BookSum: A Collection of Datasets for Long-form Narrative Summarization
This work provides a resource for researchers in natural language processing to tackle summarization challenges in long narratives, though it is incremental as it focuses on dataset creation rather than novel algorithmic advances.
The authors introduced BookSum, a dataset collection for long-form narrative summarization, addressing the limitations of existing short-form datasets by including novels, plays, and stories with human-written summaries at paragraph, chapter, and book levels, and they trained baseline models to establish initial performance benchmarks.

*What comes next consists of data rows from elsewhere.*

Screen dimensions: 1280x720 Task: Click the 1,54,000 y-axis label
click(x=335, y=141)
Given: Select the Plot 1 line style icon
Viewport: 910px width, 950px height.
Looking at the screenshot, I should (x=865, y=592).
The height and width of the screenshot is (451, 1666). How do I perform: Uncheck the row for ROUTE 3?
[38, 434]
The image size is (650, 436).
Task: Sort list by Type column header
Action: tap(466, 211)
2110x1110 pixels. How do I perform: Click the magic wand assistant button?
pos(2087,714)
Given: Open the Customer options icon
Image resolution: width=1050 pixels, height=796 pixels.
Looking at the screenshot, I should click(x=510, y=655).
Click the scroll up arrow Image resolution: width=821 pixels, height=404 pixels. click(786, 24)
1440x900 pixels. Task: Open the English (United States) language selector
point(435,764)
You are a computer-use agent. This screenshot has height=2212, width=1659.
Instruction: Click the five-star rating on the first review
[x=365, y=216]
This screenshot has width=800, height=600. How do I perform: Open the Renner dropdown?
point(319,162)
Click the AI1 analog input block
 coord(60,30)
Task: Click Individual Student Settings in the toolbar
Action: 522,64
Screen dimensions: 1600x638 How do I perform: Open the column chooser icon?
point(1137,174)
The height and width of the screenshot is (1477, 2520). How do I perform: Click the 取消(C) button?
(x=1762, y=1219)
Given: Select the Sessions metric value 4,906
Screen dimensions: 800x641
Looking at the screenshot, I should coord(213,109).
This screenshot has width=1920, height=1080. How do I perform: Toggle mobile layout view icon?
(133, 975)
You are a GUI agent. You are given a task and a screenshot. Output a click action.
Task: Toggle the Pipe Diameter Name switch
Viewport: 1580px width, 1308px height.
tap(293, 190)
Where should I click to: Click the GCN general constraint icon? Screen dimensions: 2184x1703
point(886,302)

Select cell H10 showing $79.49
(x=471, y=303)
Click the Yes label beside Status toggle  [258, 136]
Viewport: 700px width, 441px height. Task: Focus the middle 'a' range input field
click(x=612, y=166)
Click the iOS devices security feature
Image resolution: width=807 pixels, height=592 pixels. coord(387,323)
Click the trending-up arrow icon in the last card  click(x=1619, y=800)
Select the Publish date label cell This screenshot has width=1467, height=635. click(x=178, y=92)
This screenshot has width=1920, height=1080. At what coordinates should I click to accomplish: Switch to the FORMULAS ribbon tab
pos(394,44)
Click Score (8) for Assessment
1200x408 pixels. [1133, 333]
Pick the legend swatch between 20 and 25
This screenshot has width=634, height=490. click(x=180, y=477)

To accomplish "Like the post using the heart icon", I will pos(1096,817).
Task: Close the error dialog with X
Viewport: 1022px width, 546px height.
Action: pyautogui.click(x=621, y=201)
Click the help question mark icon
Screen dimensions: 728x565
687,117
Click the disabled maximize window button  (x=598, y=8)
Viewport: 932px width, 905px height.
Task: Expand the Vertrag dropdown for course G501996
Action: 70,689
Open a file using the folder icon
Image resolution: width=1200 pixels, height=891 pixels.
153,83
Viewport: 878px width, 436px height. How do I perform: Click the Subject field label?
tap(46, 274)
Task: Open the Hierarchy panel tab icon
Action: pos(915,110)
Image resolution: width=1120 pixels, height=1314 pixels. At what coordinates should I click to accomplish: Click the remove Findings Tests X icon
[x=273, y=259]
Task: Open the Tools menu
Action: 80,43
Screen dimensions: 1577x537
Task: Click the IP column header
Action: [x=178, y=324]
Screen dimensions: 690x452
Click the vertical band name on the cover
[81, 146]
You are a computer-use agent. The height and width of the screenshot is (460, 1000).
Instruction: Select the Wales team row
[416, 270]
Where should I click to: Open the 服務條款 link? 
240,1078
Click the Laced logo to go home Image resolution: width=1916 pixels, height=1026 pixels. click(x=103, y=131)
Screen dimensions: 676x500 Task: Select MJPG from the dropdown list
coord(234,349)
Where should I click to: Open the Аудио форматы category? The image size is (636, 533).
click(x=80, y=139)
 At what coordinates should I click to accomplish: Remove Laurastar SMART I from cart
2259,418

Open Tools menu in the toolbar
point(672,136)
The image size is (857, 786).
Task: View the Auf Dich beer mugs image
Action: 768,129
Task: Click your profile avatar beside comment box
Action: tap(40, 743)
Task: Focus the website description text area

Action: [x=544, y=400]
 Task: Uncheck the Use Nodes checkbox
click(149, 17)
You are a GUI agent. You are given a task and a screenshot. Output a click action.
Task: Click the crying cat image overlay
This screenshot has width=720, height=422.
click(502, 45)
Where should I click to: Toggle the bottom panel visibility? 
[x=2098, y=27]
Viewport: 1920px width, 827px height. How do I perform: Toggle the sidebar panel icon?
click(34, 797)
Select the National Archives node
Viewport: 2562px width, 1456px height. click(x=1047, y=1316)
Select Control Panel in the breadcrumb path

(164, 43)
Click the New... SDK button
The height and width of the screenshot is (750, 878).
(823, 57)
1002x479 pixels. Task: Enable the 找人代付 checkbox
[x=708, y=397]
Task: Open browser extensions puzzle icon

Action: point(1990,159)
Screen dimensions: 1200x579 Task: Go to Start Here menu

The majority of available text summarization datasets include short-form source documents that lack long-range causal and temporal dependencies, and often contain strong layout and stylistic biases. While relevant, such datasets will offer limited challenges for future generations of text summarization systems. We address these issues by introducing BookSum, a collection of datasets for long-form narrative summarization. Our dataset covers source documents from the literature domain, such as novels, plays and stories, and includes highly abstractive, human written summaries on three levels of granularity of increasing difficulty: paragraph-, chapter-, and book-level. The domain and structure of our dataset poses a unique set of challenges for summarization systems, which include: processing very long documents, non-trivial causal and temporal dependencies, and rich discourse structures. To facilitate future work, we trained and evaluated multiple extractive and abstractive summarization models as baselines for our dataset.